Pixel coordinate grounding data:
%%

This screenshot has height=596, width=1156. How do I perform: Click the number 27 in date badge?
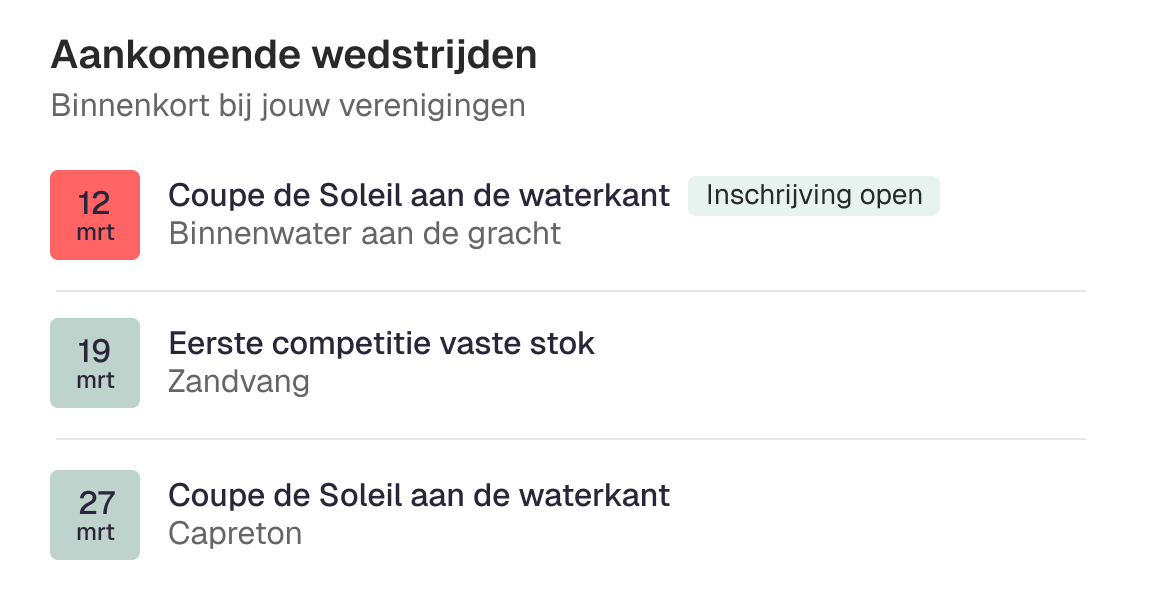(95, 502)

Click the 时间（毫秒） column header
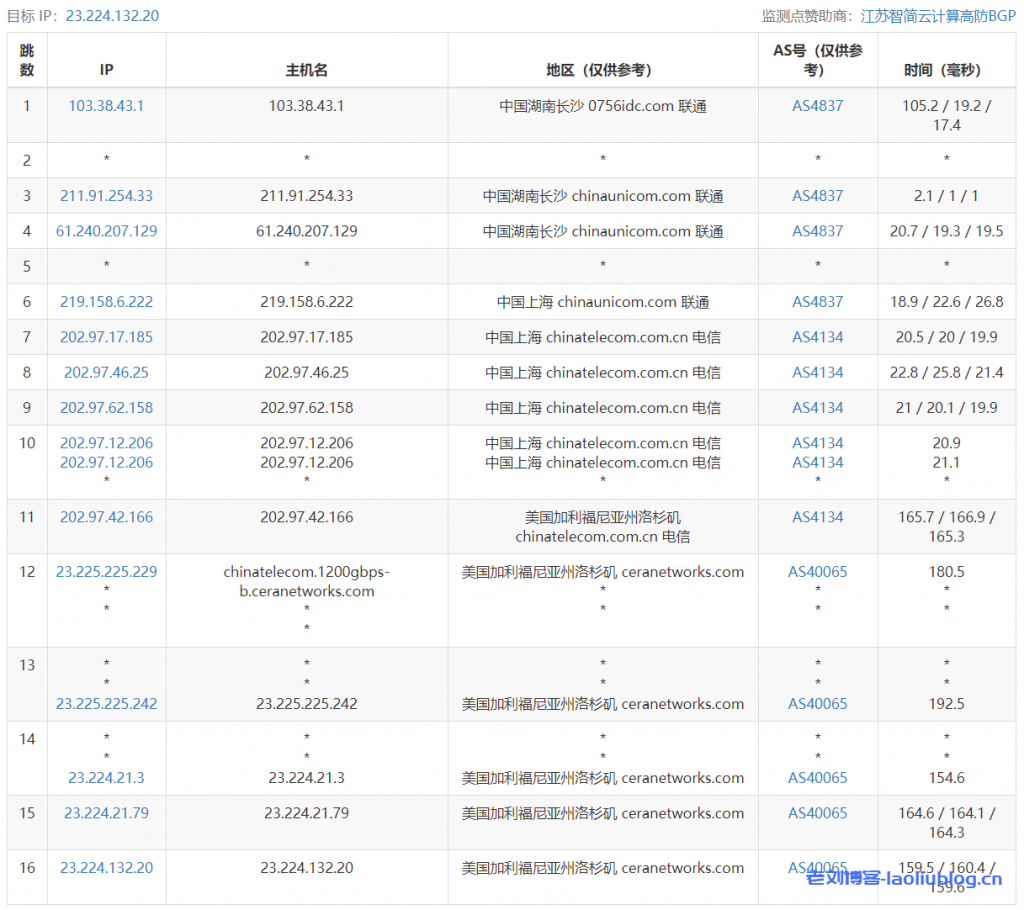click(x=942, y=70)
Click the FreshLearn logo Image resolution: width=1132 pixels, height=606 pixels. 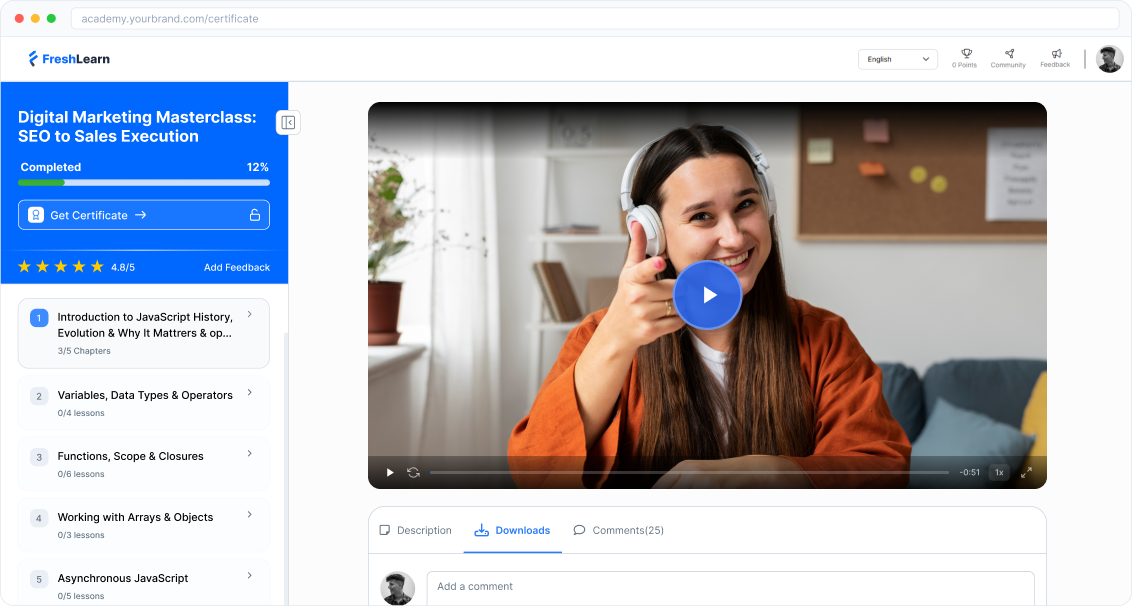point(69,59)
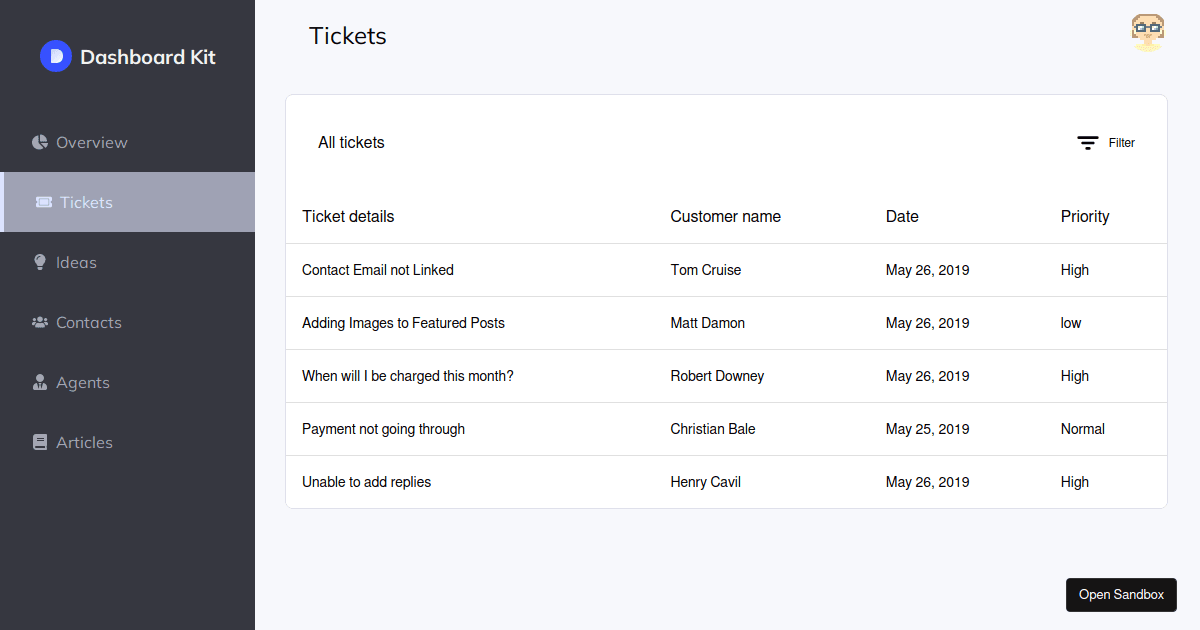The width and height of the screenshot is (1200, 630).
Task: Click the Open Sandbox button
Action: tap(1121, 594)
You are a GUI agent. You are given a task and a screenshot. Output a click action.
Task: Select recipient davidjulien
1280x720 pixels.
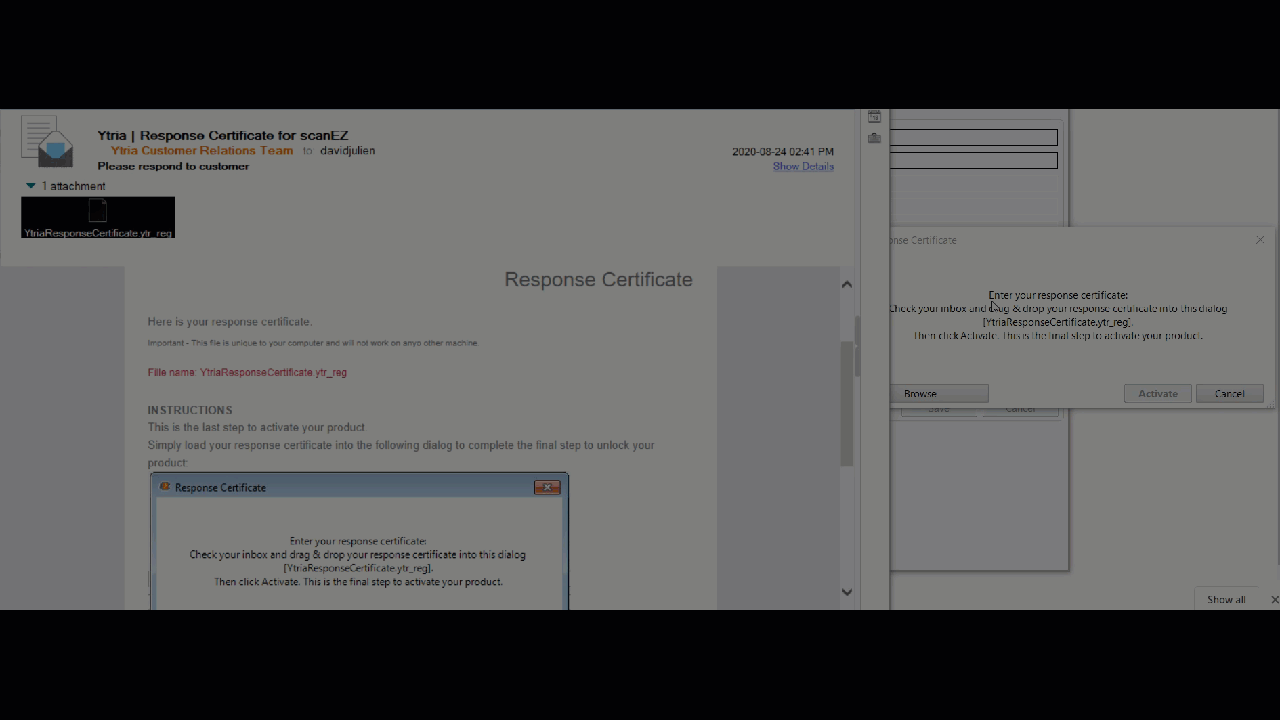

%%

Set down exactly, from the line that contains "You are a GUI" through the last line of the data, each line as it stands, and leave the pictures out.

= Finished task =
You are a GUI agent. You are given a task and a screenshot. Output a click action.
Task: Select recipient davidjulien
1280x720 pixels.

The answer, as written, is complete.